>> BEGIN RECORD SET

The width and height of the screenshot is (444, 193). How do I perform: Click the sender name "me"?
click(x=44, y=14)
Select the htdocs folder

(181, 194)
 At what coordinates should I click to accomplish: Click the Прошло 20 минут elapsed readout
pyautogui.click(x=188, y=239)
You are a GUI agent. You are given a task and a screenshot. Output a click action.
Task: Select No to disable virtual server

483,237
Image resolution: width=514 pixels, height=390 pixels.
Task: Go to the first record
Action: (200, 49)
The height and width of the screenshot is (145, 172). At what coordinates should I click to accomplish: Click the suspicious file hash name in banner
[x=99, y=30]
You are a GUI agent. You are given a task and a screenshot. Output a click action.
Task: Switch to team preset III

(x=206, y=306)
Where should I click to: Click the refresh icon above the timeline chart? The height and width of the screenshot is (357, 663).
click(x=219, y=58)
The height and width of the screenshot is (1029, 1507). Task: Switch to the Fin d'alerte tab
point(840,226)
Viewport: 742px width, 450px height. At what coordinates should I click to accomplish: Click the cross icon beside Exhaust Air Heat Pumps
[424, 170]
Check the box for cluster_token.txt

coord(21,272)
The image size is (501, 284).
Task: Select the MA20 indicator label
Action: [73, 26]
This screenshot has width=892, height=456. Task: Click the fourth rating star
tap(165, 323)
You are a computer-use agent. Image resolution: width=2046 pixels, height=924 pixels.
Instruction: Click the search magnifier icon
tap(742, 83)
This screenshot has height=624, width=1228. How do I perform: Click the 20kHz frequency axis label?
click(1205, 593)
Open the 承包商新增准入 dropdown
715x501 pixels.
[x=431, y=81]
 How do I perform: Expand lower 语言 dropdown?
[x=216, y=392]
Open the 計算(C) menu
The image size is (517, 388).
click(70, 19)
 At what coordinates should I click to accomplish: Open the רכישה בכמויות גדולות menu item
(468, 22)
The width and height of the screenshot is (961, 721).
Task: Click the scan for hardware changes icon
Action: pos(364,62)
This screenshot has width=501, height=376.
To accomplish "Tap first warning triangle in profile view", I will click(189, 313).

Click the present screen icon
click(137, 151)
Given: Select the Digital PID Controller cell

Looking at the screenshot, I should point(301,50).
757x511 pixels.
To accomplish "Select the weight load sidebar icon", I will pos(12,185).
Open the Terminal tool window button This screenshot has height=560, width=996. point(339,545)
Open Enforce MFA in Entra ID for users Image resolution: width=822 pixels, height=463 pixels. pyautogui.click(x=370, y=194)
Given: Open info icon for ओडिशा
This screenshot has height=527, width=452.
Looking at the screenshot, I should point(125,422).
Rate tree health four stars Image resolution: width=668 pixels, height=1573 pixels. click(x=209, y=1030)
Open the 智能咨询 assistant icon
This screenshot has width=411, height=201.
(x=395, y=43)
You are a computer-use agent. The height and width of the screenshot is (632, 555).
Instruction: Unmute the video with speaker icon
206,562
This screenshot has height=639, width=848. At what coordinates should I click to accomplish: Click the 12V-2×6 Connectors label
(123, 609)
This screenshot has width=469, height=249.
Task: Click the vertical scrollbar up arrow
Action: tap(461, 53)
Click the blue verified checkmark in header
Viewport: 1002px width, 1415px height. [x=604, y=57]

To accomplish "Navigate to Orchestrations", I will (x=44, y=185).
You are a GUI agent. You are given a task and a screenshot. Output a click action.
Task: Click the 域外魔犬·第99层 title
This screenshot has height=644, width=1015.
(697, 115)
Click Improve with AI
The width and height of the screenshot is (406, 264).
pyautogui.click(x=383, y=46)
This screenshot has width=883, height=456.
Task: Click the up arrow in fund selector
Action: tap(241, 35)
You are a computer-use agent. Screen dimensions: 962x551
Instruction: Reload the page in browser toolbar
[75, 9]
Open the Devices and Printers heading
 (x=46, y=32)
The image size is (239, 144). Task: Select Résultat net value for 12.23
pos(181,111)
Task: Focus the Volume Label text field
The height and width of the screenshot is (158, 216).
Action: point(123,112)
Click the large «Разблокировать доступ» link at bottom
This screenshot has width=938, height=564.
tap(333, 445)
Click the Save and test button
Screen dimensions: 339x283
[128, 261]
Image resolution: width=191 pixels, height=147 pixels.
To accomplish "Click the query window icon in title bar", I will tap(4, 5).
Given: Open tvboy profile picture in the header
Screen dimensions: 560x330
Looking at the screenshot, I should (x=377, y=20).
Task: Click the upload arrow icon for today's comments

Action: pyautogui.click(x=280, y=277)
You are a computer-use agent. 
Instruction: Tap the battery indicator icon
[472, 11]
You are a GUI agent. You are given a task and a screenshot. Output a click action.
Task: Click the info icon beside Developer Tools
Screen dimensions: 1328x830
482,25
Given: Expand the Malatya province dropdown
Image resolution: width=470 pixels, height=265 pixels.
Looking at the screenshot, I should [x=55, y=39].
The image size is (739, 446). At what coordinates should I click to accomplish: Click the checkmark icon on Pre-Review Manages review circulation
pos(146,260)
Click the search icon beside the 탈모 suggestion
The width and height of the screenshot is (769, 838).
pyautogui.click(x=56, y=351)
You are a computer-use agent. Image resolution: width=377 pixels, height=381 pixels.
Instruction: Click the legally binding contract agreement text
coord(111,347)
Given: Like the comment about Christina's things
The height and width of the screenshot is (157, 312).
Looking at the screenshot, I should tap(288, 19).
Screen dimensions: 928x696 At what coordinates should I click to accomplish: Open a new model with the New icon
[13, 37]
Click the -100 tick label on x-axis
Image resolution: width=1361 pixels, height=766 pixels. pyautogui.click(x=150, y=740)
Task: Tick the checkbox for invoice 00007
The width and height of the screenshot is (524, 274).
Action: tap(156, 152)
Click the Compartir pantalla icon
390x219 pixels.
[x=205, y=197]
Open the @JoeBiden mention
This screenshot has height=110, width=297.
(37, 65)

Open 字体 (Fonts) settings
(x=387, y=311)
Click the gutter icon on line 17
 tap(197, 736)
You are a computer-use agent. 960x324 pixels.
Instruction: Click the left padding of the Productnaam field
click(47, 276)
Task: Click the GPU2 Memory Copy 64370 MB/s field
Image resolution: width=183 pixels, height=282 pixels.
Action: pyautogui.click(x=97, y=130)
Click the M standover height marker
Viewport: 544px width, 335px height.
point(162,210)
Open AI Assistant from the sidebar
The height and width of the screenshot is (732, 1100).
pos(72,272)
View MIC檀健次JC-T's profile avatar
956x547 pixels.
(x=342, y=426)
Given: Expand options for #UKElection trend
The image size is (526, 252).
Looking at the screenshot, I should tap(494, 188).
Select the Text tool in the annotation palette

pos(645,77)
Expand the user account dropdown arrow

>> END RECORD SET

**WHAT TO DO**
Copy the rows above word for word, starting at the line that contains "Click the blue verified checkmark in header" and ending after the line that contains "pos(181,111)".

**SOLUTION TO THIS PROBLEM**
Click the blue verified checkmark in header
Viewport: 1002px width, 1415px height. [x=604, y=57]

To accomplish "Navigate to Orchestrations", I will (x=44, y=185).
You are a GUI agent. You are given a task and a screenshot. Output a click action.
Task: Click the 域外魔犬·第99层 title
This screenshot has height=644, width=1015.
(697, 115)
Click Improve with AI
The width and height of the screenshot is (406, 264).
pyautogui.click(x=383, y=46)
This screenshot has width=883, height=456.
Task: Click the up arrow in fund selector
Action: tap(241, 35)
You are a computer-use agent. Screen dimensions: 962x551
Instruction: Reload the page in browser toolbar
[75, 9]
Open the Devices and Printers heading
 (x=46, y=32)
The image size is (239, 144). Task: Select Résultat net value for 12.23
pos(181,111)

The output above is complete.